こういった空間認識のメカニズムに関しては、筆者もおよそ30年くらい前から脳障害の患者さんに関する考察によって同じことに気づいていた経緯がある。しかし、たとえ本人がわかっていたとしても、それを科学的に実証できなければ、そんなのはただの仮説にすぎず・・・もちろん科学とも呼べないわけである。(最近は、たんなる思考実験による論理を科学と勘違いするような風潮も多々見られるが)
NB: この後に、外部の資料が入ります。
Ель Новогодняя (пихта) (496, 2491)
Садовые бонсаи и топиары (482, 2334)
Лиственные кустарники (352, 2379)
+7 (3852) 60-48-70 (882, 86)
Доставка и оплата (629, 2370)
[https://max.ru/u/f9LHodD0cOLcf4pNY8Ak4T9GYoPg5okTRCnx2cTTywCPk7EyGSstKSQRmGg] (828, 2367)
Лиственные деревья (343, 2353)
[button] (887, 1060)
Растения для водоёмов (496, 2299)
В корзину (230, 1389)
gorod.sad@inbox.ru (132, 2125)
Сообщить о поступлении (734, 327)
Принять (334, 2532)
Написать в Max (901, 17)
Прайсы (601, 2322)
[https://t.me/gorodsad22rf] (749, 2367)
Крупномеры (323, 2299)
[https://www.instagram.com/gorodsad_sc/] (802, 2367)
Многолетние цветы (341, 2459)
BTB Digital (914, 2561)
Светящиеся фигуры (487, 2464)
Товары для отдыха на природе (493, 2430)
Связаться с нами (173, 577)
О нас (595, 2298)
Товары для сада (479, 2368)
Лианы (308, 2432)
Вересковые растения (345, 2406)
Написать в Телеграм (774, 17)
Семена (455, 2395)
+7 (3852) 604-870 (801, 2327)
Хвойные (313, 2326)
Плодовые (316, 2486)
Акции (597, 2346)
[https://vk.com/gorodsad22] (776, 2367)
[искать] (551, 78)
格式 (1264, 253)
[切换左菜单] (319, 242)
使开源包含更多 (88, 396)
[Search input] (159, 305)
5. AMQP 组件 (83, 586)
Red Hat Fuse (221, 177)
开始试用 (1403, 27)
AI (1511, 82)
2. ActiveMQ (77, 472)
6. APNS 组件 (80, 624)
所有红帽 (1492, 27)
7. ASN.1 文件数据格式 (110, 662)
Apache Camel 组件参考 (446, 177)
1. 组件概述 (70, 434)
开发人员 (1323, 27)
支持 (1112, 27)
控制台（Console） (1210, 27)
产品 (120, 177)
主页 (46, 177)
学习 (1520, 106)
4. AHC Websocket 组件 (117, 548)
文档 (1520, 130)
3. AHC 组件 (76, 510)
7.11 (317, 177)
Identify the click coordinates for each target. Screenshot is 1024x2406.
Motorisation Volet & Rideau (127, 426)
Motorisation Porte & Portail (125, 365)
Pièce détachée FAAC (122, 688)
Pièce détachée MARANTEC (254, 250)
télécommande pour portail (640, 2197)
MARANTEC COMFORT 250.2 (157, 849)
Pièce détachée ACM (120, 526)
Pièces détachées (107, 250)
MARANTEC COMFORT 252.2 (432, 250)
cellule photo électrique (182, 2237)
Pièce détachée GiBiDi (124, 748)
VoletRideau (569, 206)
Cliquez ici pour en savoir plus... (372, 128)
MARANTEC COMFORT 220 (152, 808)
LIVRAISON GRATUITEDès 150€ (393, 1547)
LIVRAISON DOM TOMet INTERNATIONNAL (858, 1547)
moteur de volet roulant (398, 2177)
それにしても、近年の科学の進歩には素晴らしいものがある。何事も実証するには、とてつもない根気と努力がいるものだが、このぶんでいけば、やがて “人間とは何か?” が、科学で完全に解明される日もそう遠くはないのかもしれない。もはや世界は思想では引っ張っていけない時代になってきた。事実に則さない 報道やマーケット・流行・医学・世界情勢などの終焉も近いのではなかろうか。